In the context I support STACK use we do not typically use deployed seeds so this is an issue that matters to us too. Although it is not an issue that is causing us trouble currently.

smborio commented 4 years ago

I would like to add two points for consideration in this discussion that could be helpful, which I will present in two replies for ease of response.

I have been authoring statistics questions that generate versions from random variables involving at times between 50 and 100 randomly generated floating points, which leads to an incredibly large number of variants (example of such a question here). I understand that writing question notes carefully would mean that variants would not be generated for each data set, reducing the number of floating points considered, but once we start using floating random points for the mean or other defining parameters this will lead to still very large numbers even being careful with the question note. This could potentially have an effect on the caching of variants, but I don't know enough about how the system works in order to evaluate it fully.

smborio commented 4 years ago

The second point is that we are using question notes and deployment of variants as a checking tool for some questions (with between 20-100 variants) and it can be rather time consuming to generate all possible variants in these cases. In fact, I often find myself getting the "Too many repeated existing question notes were generated." message repeatedly until enough (normally not all) variants are generated.
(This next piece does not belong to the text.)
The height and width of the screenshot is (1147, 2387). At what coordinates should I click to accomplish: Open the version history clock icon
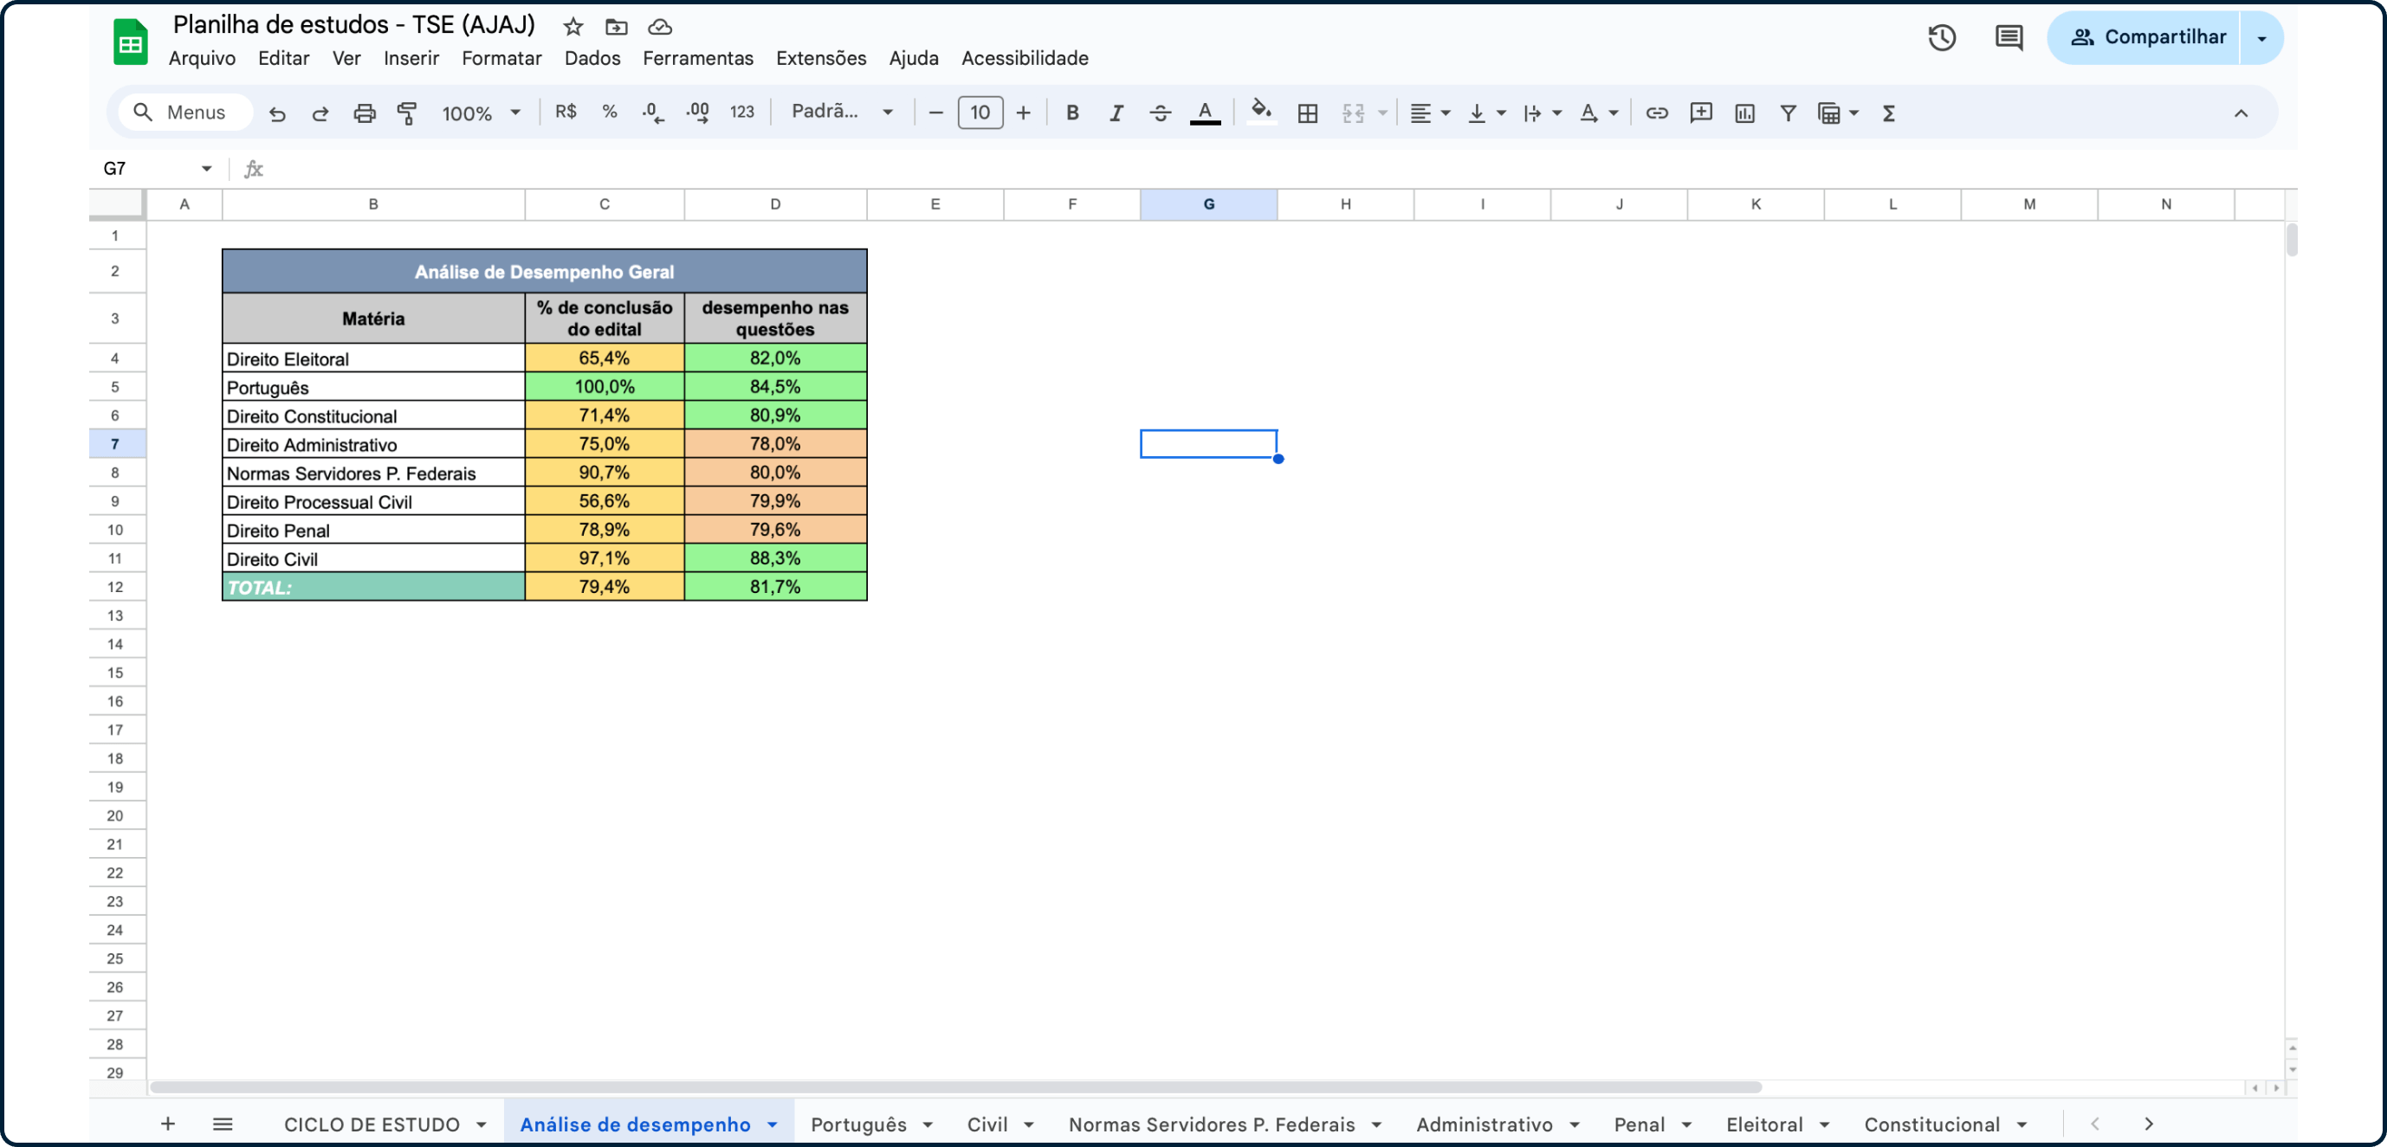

In this situation it would be highly beneficial to have a way to generate all possible variants, as suggested in Krostas' point 3.

aharjula commented 4 years ago

For those considering the generation of all possible variants and suffering from "Too many repeated existing question notes were generated." you need only consider the probabilities in play.

Basically, how likely it is to pick a new distinct variant when picking N items at random if we already have found M distinct variants? Basically, one can formulate an estimate for picking e.g. N known variants when M have been found without gaining any new ones and keep on picking until it reaches high enough probability for ones liking.

If my probability knowledge is not entirely wrong then something like this should work:

prob_{no more to find} = 1 - (N_found/(N_found+1)^N_sample

That is necessary as it is practically impossible to form an inverse function to generate seed numbers from known expected parameter combinations and as I previously said it might even be difficult to know how many variants there truly are.

Anyway using such an estimate it could be possible to search the seeds in sequence until the estimate says that it is unlikely to find any more. Such logic might be useful compared to the current which just tries picking as many as it can as long as there are enough new ones in the set, but which will stop trying if none are found.

krostas1983 commented 4 years ago

Thanks everyone for your valuable input. I've now taken a few questions and provided notes for them (simply the random variables, comma separated) - this allowed me to manually implement variants in the test overview of a question.

I'm going to make sure that we brief our teachers to provide sensible question notes and test cases.